#### THE TASK:
Scan the entries that follow for the word "agent", then report every line in which it appears.

Saved data entries
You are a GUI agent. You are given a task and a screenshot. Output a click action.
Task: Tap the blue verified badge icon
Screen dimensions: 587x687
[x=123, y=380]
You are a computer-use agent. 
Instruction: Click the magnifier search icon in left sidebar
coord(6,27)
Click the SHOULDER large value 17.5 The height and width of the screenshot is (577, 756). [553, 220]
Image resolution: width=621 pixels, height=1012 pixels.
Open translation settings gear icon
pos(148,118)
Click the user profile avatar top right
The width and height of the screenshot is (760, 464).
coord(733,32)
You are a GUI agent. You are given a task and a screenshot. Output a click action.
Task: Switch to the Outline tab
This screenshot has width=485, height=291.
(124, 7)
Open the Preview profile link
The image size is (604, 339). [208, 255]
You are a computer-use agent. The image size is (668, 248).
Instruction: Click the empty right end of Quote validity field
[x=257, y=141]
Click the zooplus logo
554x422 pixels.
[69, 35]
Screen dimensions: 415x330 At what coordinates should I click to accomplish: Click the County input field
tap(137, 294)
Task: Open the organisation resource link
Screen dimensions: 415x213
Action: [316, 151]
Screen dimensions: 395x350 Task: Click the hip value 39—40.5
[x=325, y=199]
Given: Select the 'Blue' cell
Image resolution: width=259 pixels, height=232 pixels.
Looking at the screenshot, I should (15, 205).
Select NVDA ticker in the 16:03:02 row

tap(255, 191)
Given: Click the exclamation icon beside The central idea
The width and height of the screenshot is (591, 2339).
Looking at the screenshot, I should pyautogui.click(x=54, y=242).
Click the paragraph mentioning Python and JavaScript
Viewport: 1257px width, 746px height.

#### RESULT BELOW:
You are a GUI agent. You are given a task and a screenshot. Output a click action.
You are a computer-use agent. 
You are a GUI agent. You are given a task and a screenshot. Output a click action.
You are a computer-use agent. The image size is (668, 248).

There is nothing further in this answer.